Throughout his life, Andy moved through the world with confidence, and not only because his 6’7” frame forced people to literally look up to him. He was kind, funny, genuine, loving, and wise. He gave great hugs, was an outstanding judge of character, had a soft spot for the underdog, was never petty, and always took the high road. He was not materialistic in the least, prizing relationships above everything else. He showed up for people, both physically (e.g., weddings and funerals) and emotionally. He valued meaningful (even challenging) discussions, eschewed small talk, and was a great listener.
His years as an athlete (including playing basketball, of course) at North High School in Sioux City, Iowa, taught him to be calm under pressure—a talent honed to a superpower during his days as an EMT at Offutt Air Force Base in Omaha.
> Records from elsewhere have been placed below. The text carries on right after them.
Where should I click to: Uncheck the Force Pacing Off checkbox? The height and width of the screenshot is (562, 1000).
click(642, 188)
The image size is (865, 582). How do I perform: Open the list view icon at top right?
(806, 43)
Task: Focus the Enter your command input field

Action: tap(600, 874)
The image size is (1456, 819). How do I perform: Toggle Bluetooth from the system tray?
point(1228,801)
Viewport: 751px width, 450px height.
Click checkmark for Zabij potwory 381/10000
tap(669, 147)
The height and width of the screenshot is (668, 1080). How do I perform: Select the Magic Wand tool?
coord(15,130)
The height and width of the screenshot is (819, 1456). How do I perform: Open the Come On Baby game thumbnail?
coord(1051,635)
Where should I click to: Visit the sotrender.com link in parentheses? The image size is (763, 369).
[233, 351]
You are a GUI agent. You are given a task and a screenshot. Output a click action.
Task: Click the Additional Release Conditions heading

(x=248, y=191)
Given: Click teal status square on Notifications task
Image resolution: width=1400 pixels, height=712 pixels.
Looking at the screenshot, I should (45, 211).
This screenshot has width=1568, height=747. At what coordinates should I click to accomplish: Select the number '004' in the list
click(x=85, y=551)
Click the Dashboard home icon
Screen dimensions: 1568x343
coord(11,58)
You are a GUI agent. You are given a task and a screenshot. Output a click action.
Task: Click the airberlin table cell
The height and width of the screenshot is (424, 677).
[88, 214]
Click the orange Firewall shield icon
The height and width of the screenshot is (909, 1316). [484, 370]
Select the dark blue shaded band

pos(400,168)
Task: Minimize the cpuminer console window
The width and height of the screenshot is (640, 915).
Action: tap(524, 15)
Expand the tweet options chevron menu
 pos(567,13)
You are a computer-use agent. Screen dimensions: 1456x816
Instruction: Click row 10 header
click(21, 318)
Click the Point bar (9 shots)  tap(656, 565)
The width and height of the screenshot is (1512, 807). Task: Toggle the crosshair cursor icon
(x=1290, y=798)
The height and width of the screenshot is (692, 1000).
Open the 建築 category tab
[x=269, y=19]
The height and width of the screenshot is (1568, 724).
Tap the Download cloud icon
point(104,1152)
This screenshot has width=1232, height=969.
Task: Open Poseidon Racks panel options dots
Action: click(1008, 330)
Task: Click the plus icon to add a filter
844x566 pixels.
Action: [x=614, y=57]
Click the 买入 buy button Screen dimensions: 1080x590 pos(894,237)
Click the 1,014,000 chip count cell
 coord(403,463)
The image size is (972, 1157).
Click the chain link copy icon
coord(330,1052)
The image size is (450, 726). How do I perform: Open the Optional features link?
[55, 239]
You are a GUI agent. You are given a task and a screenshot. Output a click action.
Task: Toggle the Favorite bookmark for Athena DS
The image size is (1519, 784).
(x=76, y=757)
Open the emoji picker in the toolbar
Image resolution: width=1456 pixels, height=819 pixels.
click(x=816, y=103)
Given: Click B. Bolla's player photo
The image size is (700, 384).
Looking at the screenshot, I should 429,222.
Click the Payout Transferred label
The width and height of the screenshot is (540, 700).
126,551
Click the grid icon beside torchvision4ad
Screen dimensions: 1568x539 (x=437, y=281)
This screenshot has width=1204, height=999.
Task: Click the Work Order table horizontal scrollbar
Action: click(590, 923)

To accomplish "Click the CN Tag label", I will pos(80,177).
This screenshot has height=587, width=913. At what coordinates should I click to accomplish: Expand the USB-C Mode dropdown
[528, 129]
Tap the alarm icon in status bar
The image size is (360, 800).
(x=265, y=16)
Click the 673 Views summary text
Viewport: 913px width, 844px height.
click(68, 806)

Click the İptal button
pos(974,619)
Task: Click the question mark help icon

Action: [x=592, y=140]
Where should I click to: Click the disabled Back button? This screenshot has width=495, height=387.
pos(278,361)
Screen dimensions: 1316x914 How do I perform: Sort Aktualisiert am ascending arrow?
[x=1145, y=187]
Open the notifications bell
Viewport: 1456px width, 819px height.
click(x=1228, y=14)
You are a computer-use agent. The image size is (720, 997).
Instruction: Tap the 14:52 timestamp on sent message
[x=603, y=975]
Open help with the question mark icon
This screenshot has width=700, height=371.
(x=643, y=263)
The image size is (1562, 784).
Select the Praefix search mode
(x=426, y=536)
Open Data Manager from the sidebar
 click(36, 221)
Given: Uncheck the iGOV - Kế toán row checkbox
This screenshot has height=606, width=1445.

His poker parties were the stuff of legend, as was his obsession with The World Almanac and Book of Facts.
Andy’s wife, Susan, knew he was “the one” when they first met in graduate school in Portland, Oregon, for Urban and Regional Planning. She fell in love with his gentleness, sense of humor and strong sense of self. While raising their daughters, Susan loved the fact that Andy never talked down to them—instead, he helped them understand why they should or shouldn’t do something, instead of simply saying, “Because I said so!” His daughters commented, “We didn’t know which was worse, Mom yelling for a minute, or Dad explaining for an hour.”
Despite a final stretch of illness and its sorrows, Susan says of her marriage, “It was a fast 28 years.”
Andy was preceded in death by his parents and his brother, Gabe. Along with Susan, Hannah, and Eva, he is survived by his brother Chris, many beloved cousins, nieces, nephews, great nieces and nephews, in-laws, and friends from his entire life. He was loved by many, loved many, and will be greatly missed.